Pero el modelo de negocio de la compañía va “más allá de la venta de unidades”, dado que el 4 % del crecimiento de la facturación se debe a “la venta de suscripciones y la venta de accesorios”, que suponen el 8 % del volumen de negocio de la empresa “y creciendo”. Asimismo, Thermomix dispone de una plataforma digital con 4.000 recetas de cocina llamada Cookidoo y a la que actualmente están suscritos 60.000 clientes por un precio de 36 euros mensuales.

La empresa está realizando una prueba piloto en Alemania para que desde esta plataforma digital el usuario pueda enviar su lista de la compra al supermercado y recibir los productos en su casa.

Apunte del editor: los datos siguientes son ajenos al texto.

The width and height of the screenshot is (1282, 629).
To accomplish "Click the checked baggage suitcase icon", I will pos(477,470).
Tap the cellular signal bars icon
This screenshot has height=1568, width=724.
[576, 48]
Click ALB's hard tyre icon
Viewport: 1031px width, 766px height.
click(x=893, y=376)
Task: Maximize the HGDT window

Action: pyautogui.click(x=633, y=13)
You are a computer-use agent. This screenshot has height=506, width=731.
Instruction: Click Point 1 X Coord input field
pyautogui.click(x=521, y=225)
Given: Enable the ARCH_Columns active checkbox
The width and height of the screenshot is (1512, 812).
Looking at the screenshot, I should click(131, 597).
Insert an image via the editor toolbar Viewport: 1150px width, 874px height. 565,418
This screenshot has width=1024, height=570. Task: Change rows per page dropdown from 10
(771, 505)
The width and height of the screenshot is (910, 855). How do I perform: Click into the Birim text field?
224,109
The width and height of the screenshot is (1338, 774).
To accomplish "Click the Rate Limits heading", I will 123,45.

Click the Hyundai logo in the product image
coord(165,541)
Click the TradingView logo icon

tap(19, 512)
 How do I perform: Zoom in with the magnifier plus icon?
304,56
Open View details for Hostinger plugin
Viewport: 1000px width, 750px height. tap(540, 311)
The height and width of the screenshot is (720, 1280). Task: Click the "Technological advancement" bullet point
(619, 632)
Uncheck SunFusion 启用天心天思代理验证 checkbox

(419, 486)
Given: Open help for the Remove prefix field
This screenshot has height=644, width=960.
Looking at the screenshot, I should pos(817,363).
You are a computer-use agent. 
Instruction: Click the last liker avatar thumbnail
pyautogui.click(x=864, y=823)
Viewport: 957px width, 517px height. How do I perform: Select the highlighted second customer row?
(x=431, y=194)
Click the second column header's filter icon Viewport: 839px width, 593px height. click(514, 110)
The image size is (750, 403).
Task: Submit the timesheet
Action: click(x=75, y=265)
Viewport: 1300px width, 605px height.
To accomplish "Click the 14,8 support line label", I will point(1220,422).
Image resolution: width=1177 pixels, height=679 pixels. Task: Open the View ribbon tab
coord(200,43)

Thermomix también publica mensualmente una revista impresa con 35 recetas cuya tirada media es de 40.000 ejemplares. “Se sigue vendiendo al nivel de años anteriores”, mientras que “en diciembre el volumen de venta en quioscos se dobla”.


Pollo de adobo filipino

 

Necesitamos 

 

 

1 taza de vinagre blanco

1/4 taza de salsa de soja

1  ajo

2 cucharaditas de sal

 

1 cucharadita de pimienta molida

1 hoja de laurel

400 gramos de  muslos de pollo con hueso

1 cucharada de aceite de oliva

1 taza de agua

 

Preparamos

 

  1. Ponemos todos los ingredientes en el vaso excepto el pollo, el aceite y el agua. Hacemos 10 segundos / velocidad 5. Reservamos.
  2. En una sartén grande calentamos el aceite y cocinamos las pechugas hasta que estén doradas. Añadimos el agua y el adobo reservado y continuamos cocinando hasta que el pollo esté en su punto.

 

 

Canelones de salchicha y espinacas

 

Necesitamos 

 

50 gramos de queso (el que más nos guste)

200 gramos de cebolla

4 dientes de ajo

500 gramos de tomate sin piel

35 gramos de aceite de oliva

1 cucharadita de sal

Pimienta al gusto

1 cucharadita de orégano

370 gramos de salchicha fresca

400 gramos de espinacas

250 gramos de canelones

 

Preparamos

 

  1. Precalentamos el horno a 180º.
  2. Ponemos el queso en el vaso y hacemos 3 segundos / velocidad 9. Reservamos.
  3. Ahora ponemos en el vaso 100 gramos de cebolla, 2 dientes de ajo, los tomates, 20 gramos de aceite, media cucharadita de sal, pimienta y orégano. Hacemos 5 segundos / velocidad 5. Al terminar hacemos 6 minutos / varoma / velocidad 1. Reservamos.
  4. Ponemos ahora en el vaso la cebolla restante, 2 dientes de ajo y 15 gramos de aceite. Hacemos 5 segundos / velocidad 5.
  5. Añadimos las salchichas y hacemos 5 minutos / varoma / giro a la izquierda / velocidad cuchara.
  6. Añadimos las espinacas con media cucharadita de sal, pimienta y hacemos 5 minutos / varoma / giro a la izquierda / velocidad cuchara. Reservamos.
  7. Rellenamos los canelones con la mezcla de salchicha y espinacas. Colocamos en una fuente de horno. Cubrimos con la salsa de tomate y espolvoreamos con el queso. Horneamos unos 35 minutos a 180º.